**EXERCISE DESCRIPTION:** How many lines in the records below hold the string "Select"? Answer with the number alone.

^^^^

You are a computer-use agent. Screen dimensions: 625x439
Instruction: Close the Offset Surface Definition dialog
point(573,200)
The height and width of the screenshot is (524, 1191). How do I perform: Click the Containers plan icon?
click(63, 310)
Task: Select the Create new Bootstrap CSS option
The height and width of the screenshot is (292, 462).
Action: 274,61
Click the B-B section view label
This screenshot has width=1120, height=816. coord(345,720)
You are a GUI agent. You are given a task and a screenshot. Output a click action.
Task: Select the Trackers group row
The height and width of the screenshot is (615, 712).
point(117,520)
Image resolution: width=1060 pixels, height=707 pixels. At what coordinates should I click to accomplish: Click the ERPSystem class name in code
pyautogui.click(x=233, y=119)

^^^^

**EXERCISE ANSWER:** 2